Insomma grazie agli usi l’io diviene parte costitutiva della società. E questa, la sua volta, nonostante le sue macrodimensioni, circola come una linfa in quel micro – organismo che è l’individuo. Linfa costituita da quelle che ortega chiama credenze. Esse sono le idee radicate in ognuno di noi che orientano la nostra vita. Il nostro rapporto con la circostanza è da esse indirizzato. Le credenze forniscono un’interpretazione della vita, una gamma di idee sull’universo, di convinzioni vigenti. Esse rappresentano il “pensiero della nostra epoca”. Ciò equivale a dire che esiste un repertorio di idee stabilite che fa parte del nostro momento temporale e della nostra allocazione spaziale. Viviamo immersi nell’universo simbolico delle credenze che definisce al tempo stesso la circostanza nella quale ci troviamo e le categorie attraverso le quali la interpretiamo.

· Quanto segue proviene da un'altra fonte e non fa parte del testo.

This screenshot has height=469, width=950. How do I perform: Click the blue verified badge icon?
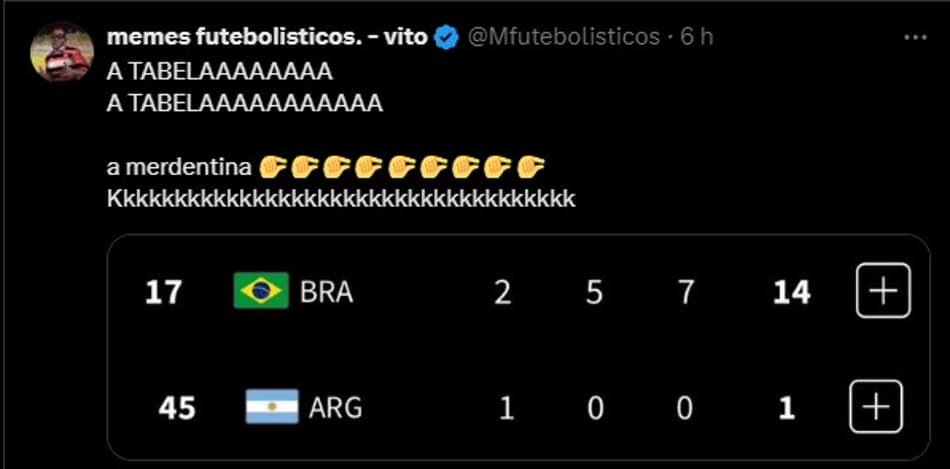point(447,38)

Ortega, come Durkheim, individuava il sociale come fatto esterno e coercitivo rispetto al singolo attore sociale. Ma diversa è la dialettica che egli fissava fra l’uomo e la gente : la società non è mai originale e creativa, è nell’azione individuale che risiede l’origine di ogni mutamento sociale. L’individuo, raccolto e concentrato nella zona più profonda del proprio io, può progettare, grazie alla propria fantasia, che costituisce “il potere liberatore di cui l’uomo dispone”, nuove idee. E, tra queste, quelle idee che in un futuro potranno assurgere a nuove credenze, a nuovi usi. Secondo Ortega, quindi, l’individuo è creativo ed autentico mentre il sociale è seriale e conformista. Ma nonostante ciò egli sottolineava che proprio gli automatismi del sociale rendono possibile la vita autentica. In questo modo egli evitava il sociologismo durkhemiano, e, contemporaneamente, prendeva le distanze dalla visione heiddegeriana del sociale come pura negatività.

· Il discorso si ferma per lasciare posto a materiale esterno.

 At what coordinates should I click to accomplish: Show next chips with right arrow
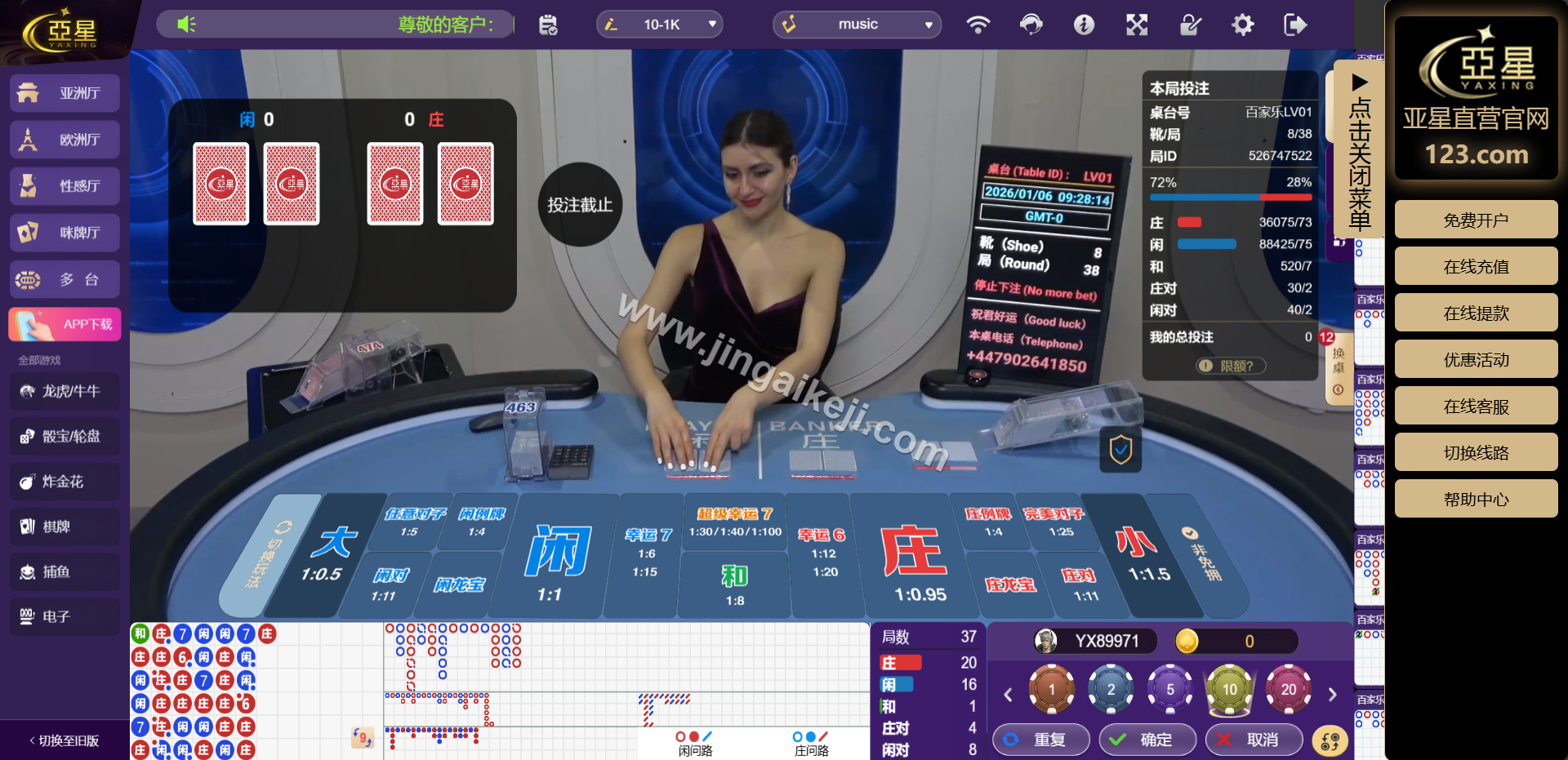click(x=1332, y=694)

L’opera orteghiana è il crogiolo nel quale si fondono l’analitica esistenziale e la sociologia storica dando vita ad una particolare forma di “esistenzialismo storicistico”. Lo storicismo orteghiano è uno storicismo metodologico : non esiste – come pensava Marx – un piano teleologicamente preordinato che condurrà ad un “mondo nuovo” nel quale sarà sparita ogni forma di alienazione. Dio è morto e con esso è morta la possibilità di dare alla vita un valore assoluto e immutabile. Ma non per questo l’uomo deve restare fissato alla condizione di eterno “orfano di Dio” o negarsi nella banalità della vita quotidiana e nella barbarie della massificazione . La vita stessa deve costituire il valore supremo. Una vita fondata sull’etica della autenticità verso il proprio io e sull’etica della responsabilità nei confronti della collettività che sopravvive, comunque, all’individuo.